_Selected extract_.
/---
Rapid Risk Assessment, 12.04.2024

Between 1 and 31 March 2024, only HPAIV H5 cases were detected in wild birds in Germany. The number of cases in wild birds decreased to 20 and is spread across Schleswig-Holstein (n=10), Saxony (n=4), Bavaria and Lower Saxony (2 cases each) as well as Brandenburg and Hamburg (1 case each) (Fig.1, Tab.1). The main species affected were barnacle geese in the area of the Wadden Sea and occasionally other bird species. The H5N1 subtype was confirmed in all but one case. H5N8 was detected in a red knot in North Friesland (Tab.1).
\---
_Entries shown_.
/---
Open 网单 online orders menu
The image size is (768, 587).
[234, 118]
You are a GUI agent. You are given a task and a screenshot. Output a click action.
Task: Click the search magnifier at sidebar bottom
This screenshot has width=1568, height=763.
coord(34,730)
\---
_Exercise 1_.
Answer these questions using the risk assessment:
(a) Which state had the most cases in wild birds, and how many?
(b) What were the main species affected, and in what area?
(c) Which subtype was found in a red knot, and where?
_Exercise 2_.
In the risk assessment, copy the passage from "Between 1 and" up to and including "North Friesland (Tab.1).", substituting "brent geese" for "barnacle geese".
The records are separate material and have nothing to do with the risk assessment.

_Response 1_.
(a) Schleswig-Holstein, with 10 cases.
(b) Barnacle geese, in the area of the Wadden Sea.
(c) H5N8, in North Friesland.

_Response 2_.
Between 1 and 31 March 2024, only HPAIV H5 cases were detected in wild birds in Germany. The number of cases in wild birds decreased to 20 and is spread across Schleswig-Holstein (n=10), Saxony (n=4), Bavaria and Lower Saxony (2 cases each) as well as Brandenburg and Hamburg (1 case each) (Fig.1, Tab.1). The main species affected were brent geese in the area of the Wadden Sea and occasionally other bird species. The H5N1 subtype was confirmed in all but one case. H5N8 was detected in a red knot in North Friesland (Tab.1).